=== DATA IN THIS EXERCISE ===

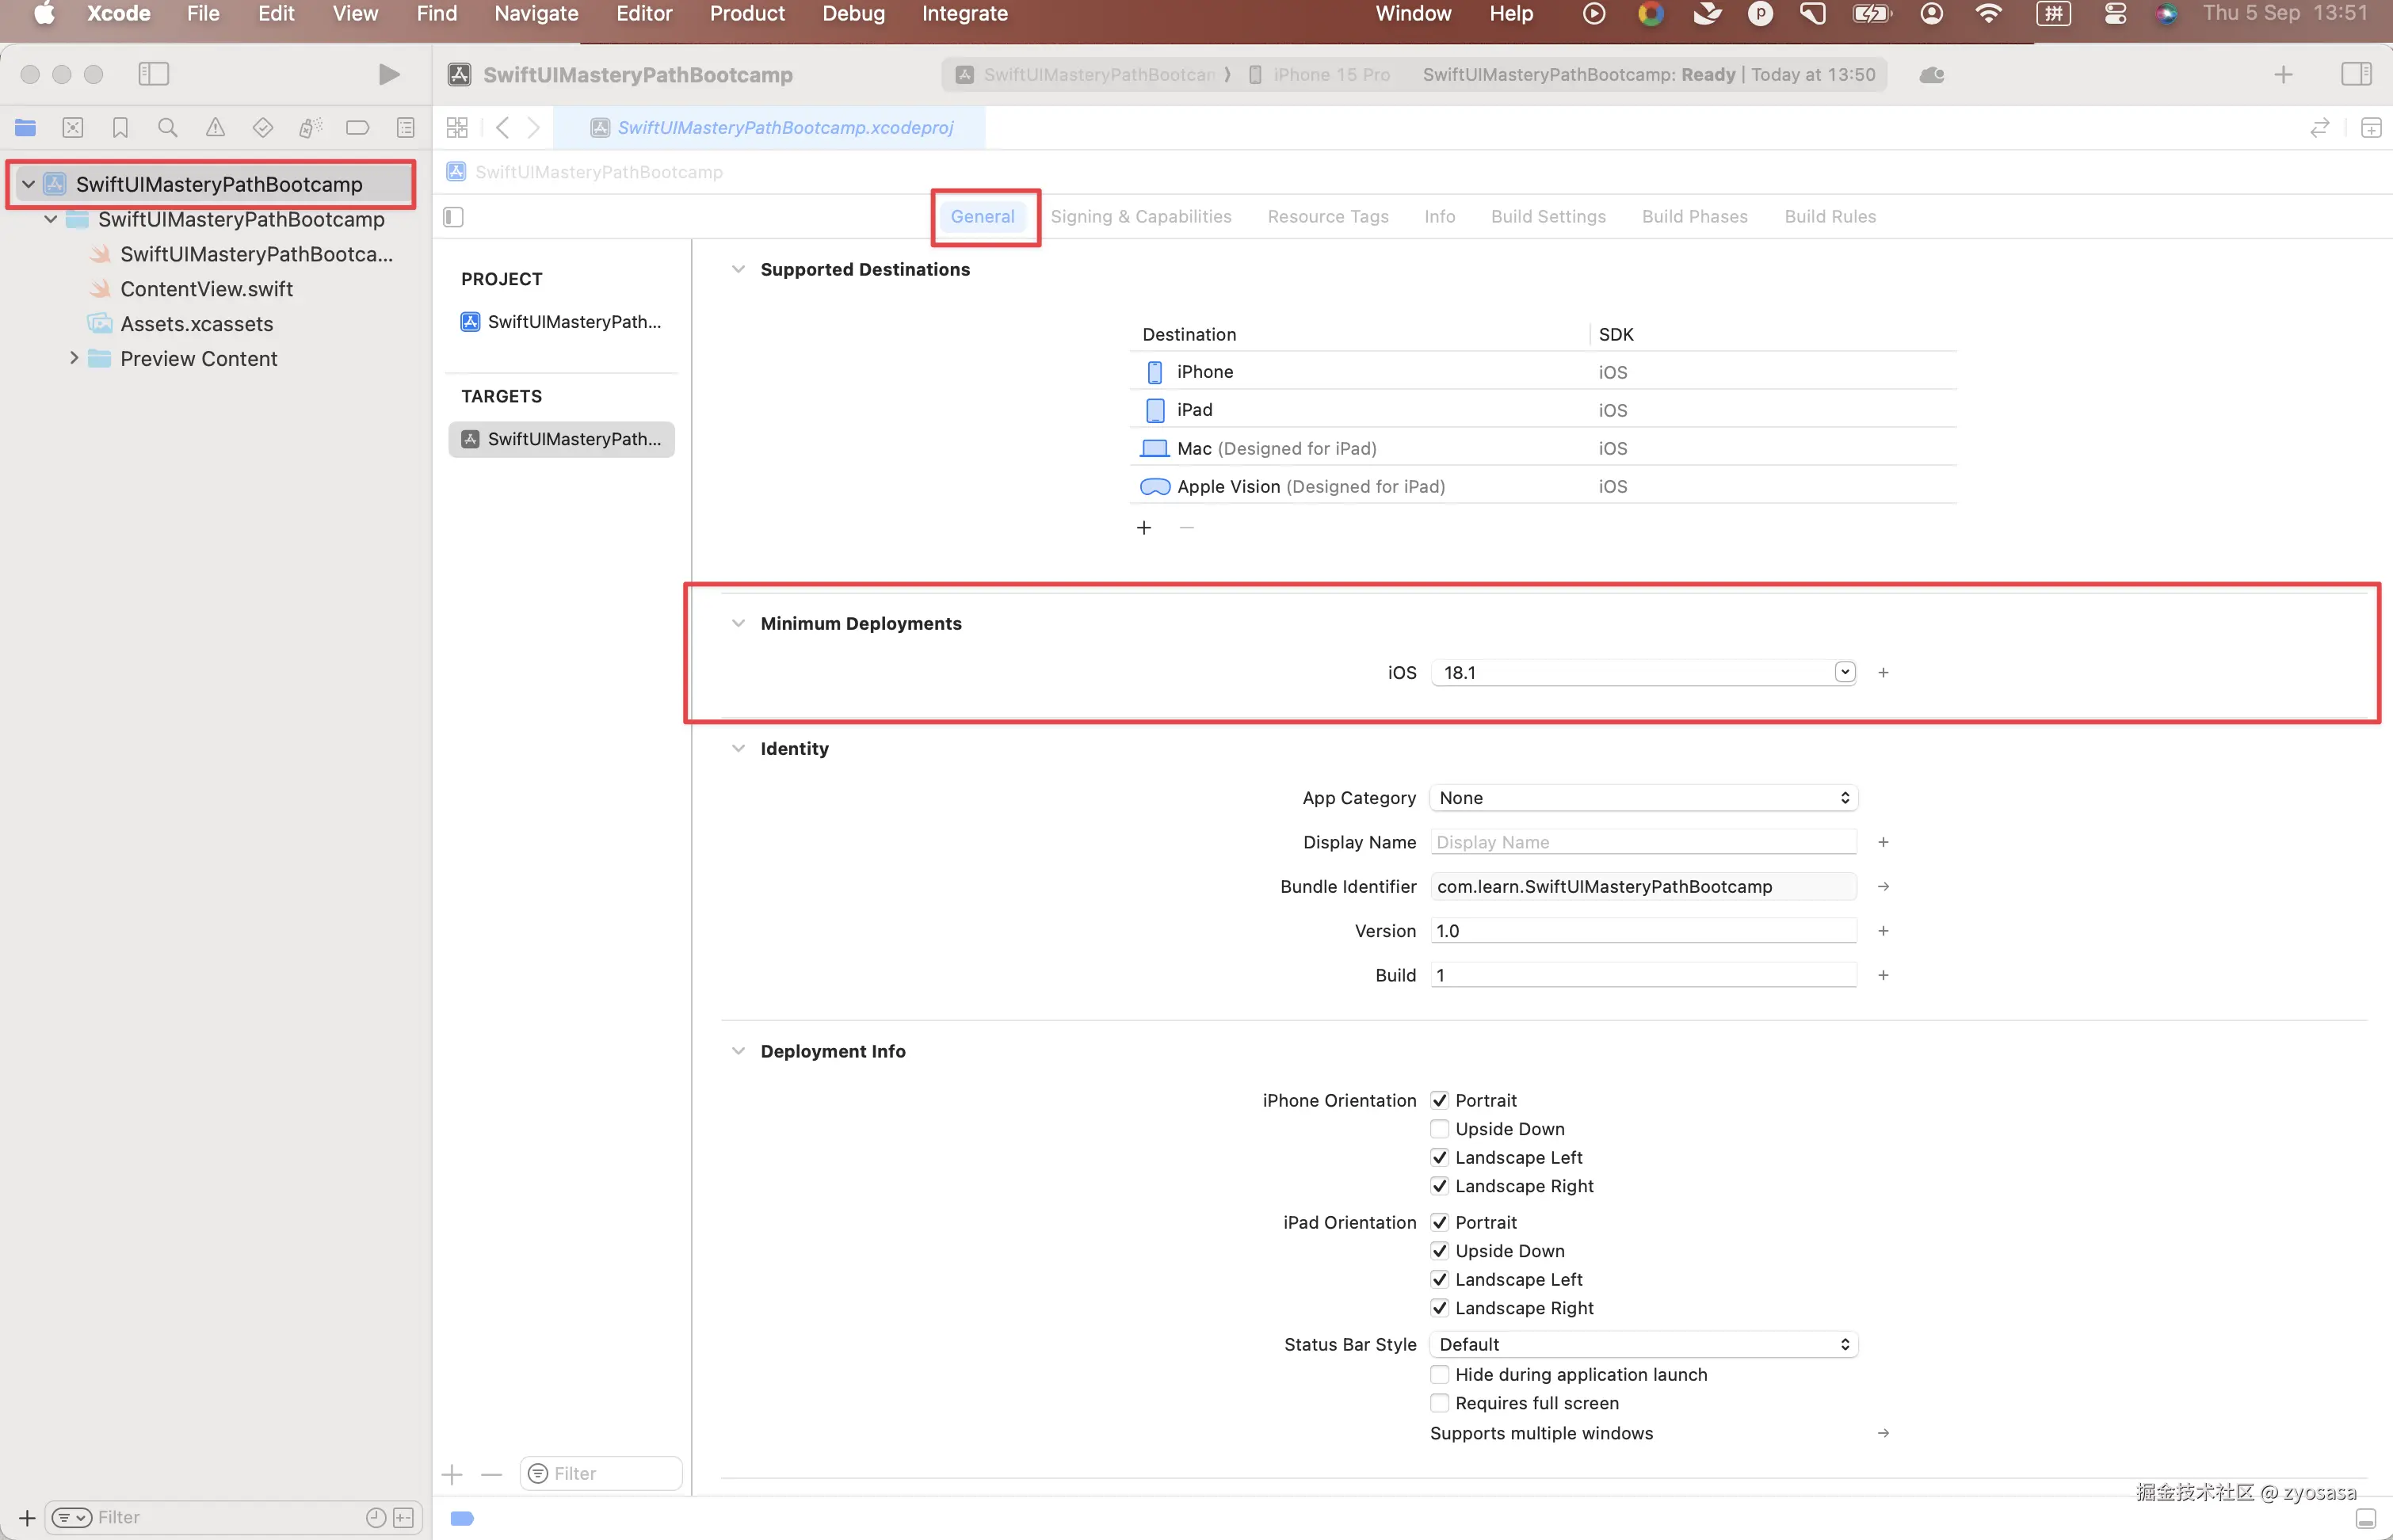Open the iOS 18.1 version dropdown
Image resolution: width=2393 pixels, height=1540 pixels.
1844,673
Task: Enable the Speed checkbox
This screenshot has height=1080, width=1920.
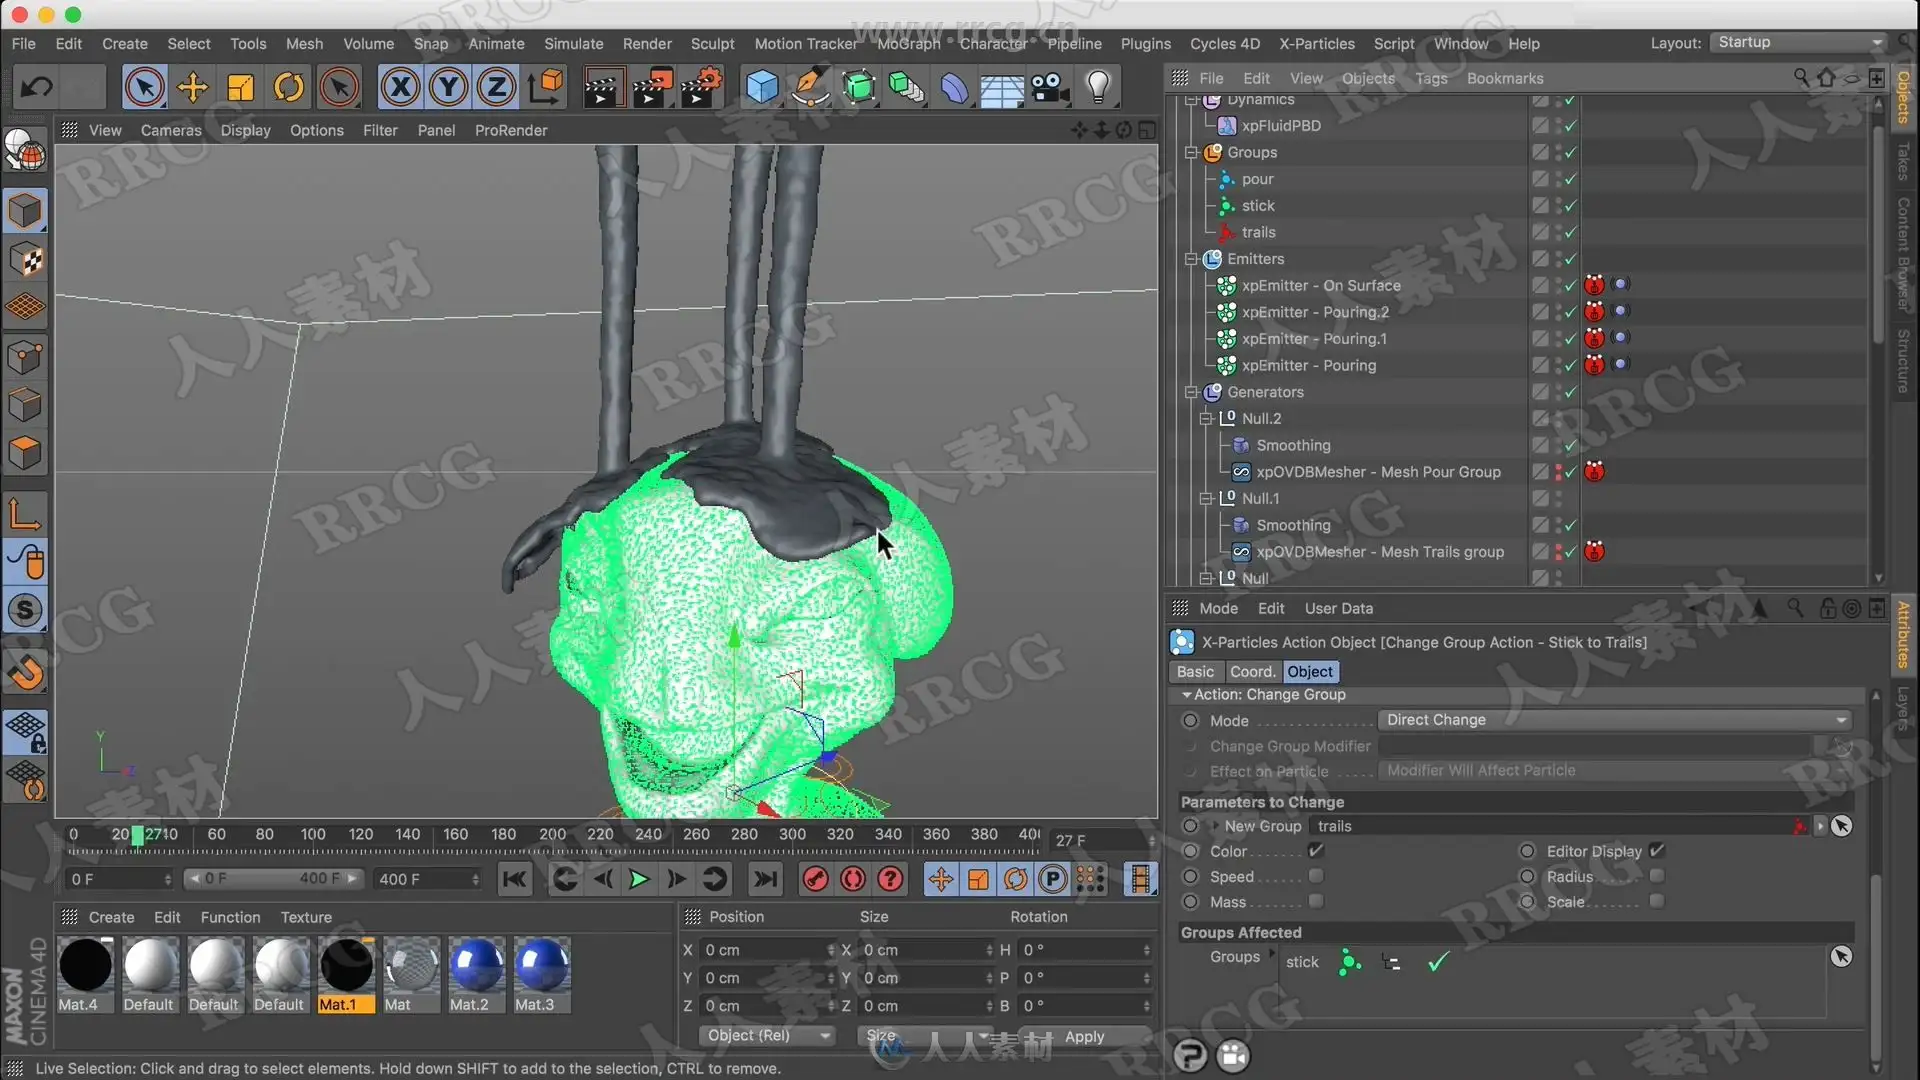Action: pyautogui.click(x=1316, y=876)
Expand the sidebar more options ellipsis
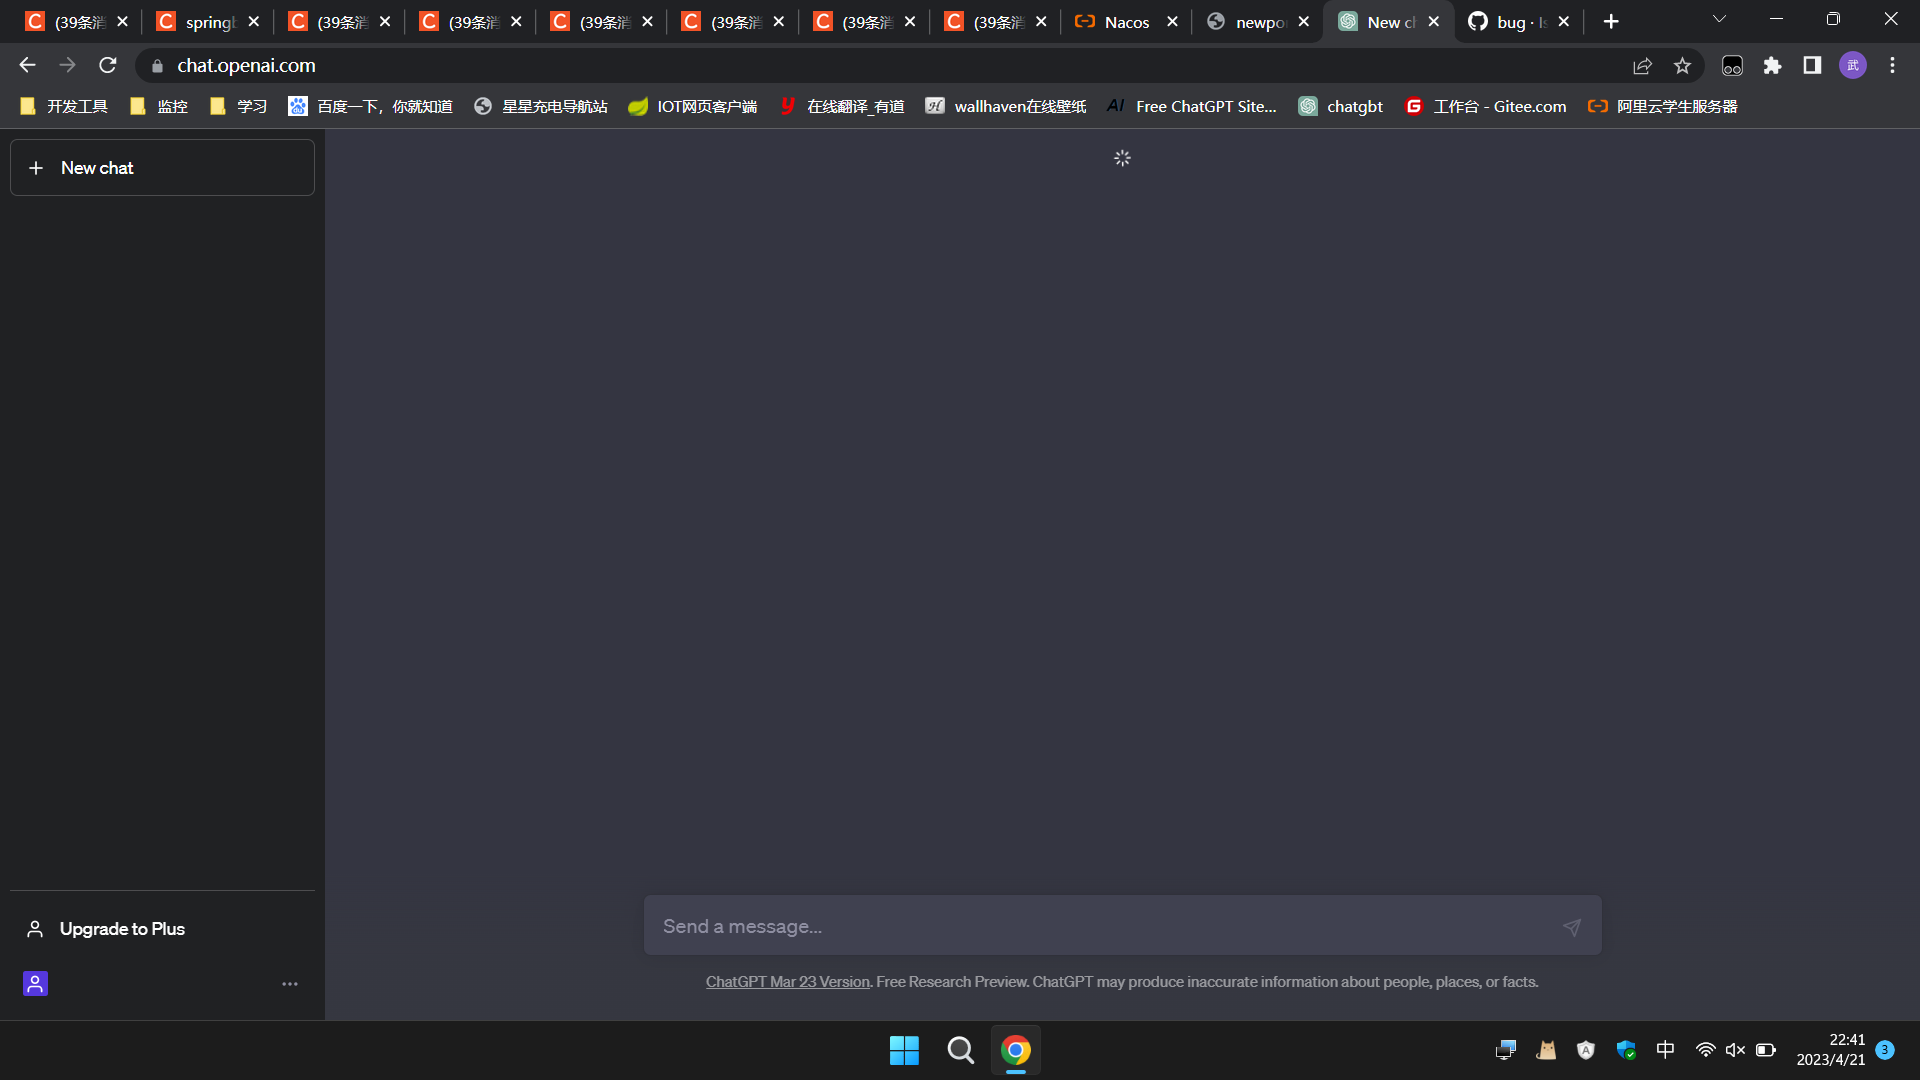The image size is (1920, 1080). 290,984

===

## [TASK DETAILS]
Your answer must be exactly the lines from the one with "This screenshot has height=1080, width=1920." through the final line of the data, with no pictures in it.

## [EXERCISE ANSWER]
This screenshot has height=1080, width=1920.
Action: pyautogui.click(x=1316, y=876)
Expand the sidebar more options ellipsis
The image size is (1920, 1080). 290,984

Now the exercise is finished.